Nasty little bloggitses

The anonymous editorial in the Herald this morning felt like it had been designed by committee.  There were some criticisms of Key and National but the editorial tried to suggest that basically things are fine for National.  And strangely it says that there will be a budget surplus announced next month, despite numerous indications to the contrary.

The writer takes the latest digipoll poll result, suggesting stability in political support for the parties, as some sort of endorsement of Key’s behaviour.  Parsing increasingly small numbers and drawing conclusions not justified by ever increasing margins of error it has drawn the conclusion that everything is fine in New Zealand and no one has been disgusted or dismayed by recent revelations about Key’s behaviour.  Even though half of the polling occurred before Ponygate occurred and some would have occurred during the immediate confusing aftermath the conclusion made is that no reputation damage has occurred.  The writer fails to understand that polling change is rarely immediate but usually involves the gradual seeping of support as people tire of the country’s leadership and as mistake builds on top of mistake.

The editorial develops the defensive stance that National pollsters no doubt have concluded is the most likely to succeed.

[Key] probably owes his survival in the poll to his enemies. They were so quick to accuse him of bullying, harassment, physical abuse and worse, that fair-minded people came to his defence. He was guilty of being a bit goofy, they argued, nothing worse. But to tug someone’s hair repeatedly sounds worse. It sounds odd.

This is an interesting thing to say as Key’s actions have been met with almost universal condemnation.  The only people I can think of who have defended him are Sean Plunkett, Mike Hosking and Bob Jones.  To suggest that these are fair minded people is farcical.

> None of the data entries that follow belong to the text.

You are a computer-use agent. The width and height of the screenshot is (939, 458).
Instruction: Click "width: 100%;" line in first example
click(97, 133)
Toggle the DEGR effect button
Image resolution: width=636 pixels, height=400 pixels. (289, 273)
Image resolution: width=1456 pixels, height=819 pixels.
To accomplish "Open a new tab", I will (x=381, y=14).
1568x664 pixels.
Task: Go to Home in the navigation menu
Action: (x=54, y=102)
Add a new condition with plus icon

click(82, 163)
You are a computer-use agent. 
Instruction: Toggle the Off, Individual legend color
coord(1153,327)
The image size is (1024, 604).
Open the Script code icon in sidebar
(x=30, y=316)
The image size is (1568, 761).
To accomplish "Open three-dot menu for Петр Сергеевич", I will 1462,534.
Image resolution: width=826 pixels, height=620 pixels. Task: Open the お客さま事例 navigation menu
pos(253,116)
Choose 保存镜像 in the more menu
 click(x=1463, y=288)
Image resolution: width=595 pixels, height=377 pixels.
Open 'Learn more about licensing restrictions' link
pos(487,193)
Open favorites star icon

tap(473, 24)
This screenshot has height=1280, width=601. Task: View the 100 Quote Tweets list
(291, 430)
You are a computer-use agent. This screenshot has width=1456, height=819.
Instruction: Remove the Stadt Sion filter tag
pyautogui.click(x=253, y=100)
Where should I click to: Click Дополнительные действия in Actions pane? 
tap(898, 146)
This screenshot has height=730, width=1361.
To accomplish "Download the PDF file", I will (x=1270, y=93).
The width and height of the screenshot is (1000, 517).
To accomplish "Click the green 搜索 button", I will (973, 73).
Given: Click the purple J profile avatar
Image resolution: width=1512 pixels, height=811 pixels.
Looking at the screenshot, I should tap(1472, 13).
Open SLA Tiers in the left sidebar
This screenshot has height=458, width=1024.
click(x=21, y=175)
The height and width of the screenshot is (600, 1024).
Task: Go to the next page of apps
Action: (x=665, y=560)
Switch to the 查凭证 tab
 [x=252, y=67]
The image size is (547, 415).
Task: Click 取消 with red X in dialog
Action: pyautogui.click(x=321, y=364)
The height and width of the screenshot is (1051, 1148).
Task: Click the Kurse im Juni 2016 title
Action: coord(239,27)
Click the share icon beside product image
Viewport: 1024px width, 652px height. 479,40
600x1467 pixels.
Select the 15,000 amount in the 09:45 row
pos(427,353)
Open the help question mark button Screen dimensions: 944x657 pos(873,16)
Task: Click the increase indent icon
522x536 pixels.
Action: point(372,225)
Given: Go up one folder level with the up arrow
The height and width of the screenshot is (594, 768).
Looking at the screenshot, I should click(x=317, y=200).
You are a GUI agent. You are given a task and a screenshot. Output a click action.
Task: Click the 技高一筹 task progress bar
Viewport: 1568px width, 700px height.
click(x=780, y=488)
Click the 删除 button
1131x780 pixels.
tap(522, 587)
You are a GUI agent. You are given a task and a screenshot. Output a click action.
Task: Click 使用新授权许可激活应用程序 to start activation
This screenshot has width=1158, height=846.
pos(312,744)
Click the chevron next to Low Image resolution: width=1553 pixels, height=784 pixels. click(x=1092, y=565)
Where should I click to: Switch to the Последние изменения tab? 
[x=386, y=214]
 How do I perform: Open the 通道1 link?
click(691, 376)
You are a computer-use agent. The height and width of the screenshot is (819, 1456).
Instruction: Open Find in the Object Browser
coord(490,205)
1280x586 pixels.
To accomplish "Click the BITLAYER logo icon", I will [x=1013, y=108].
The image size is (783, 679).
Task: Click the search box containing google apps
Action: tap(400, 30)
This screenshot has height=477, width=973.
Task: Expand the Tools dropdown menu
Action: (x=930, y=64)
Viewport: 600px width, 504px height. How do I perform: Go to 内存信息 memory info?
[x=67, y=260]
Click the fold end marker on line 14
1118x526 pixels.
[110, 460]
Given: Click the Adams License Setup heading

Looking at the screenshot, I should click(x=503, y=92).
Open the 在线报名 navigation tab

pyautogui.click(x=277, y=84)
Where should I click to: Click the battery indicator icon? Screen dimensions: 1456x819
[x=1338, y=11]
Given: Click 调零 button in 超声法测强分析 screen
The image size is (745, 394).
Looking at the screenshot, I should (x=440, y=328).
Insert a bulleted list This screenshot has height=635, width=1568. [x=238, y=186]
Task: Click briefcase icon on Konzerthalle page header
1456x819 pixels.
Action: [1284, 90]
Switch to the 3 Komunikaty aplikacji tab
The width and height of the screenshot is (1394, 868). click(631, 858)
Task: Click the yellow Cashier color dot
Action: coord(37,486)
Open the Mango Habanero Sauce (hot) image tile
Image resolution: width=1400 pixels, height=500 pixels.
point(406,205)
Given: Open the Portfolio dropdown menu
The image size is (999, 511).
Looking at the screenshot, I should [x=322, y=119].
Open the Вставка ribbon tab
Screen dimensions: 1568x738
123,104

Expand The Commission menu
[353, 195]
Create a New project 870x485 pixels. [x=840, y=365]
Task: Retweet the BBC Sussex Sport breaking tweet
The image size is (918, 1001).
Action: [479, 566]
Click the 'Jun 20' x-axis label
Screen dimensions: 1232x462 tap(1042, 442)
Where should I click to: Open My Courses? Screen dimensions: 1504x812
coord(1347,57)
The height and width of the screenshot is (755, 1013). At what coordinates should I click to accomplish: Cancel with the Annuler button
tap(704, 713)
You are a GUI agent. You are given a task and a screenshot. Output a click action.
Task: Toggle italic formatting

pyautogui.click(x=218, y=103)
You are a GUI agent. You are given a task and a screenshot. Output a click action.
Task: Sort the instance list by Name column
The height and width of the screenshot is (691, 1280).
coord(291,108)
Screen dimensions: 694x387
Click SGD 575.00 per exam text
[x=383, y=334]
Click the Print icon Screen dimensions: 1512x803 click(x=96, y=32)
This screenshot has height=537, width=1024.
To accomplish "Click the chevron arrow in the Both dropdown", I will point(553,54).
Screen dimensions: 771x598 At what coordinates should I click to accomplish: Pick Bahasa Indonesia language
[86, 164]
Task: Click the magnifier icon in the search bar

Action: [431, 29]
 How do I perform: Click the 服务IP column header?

The writer has a bit of a kick at academics and left wing bloggers and says this:

In the meantime, the unusually sustained popularity of the PM is causing intense frustration among his opponents, not so much in Parliament but outside it, on websites and in some academic circles where resentment has become extreme. These people are doing their cause no favours with their seething hatred of a political figure who everyone else knows to be an economic moderate and social liberal. They are not helping Labour’s recovery, still below 30 per cent in this poll, and the Greens remain around 10 per cent. Probably nothing will change until the economy turns down and so far there is no sign of it. Growth is so strong, despite low dairy prices, that the Reserve Bank cannot cut interest rates this week in line with other countries. Growth should be producing a surplus in the Budget next month.

Key is not an economic moderate.  He has overseen the major transfer of wealth to the already wealthy and the selling off of as much of the state’s resources as possible.

And seething hatred?  No just the insistence that as a country New Zealand could be doing way better than it is now and disbelief at the myths that have been created about Key.

The editorial refuses to accept how close the political balance is and plays up the suggestion that National is head and shoulders ahead of the rest.  The reality is that things are narrowly balanced.  National on the last election’s results are 2 to 3 % ahead.  Small shifts could be decisive.

Whether or not Ponygate has had an effect on support will become clearer as time goes by.  Concluding that it has had no effect because of part of a poll and blaming evil lefty bloggitses for this is presumptuous in the extreme.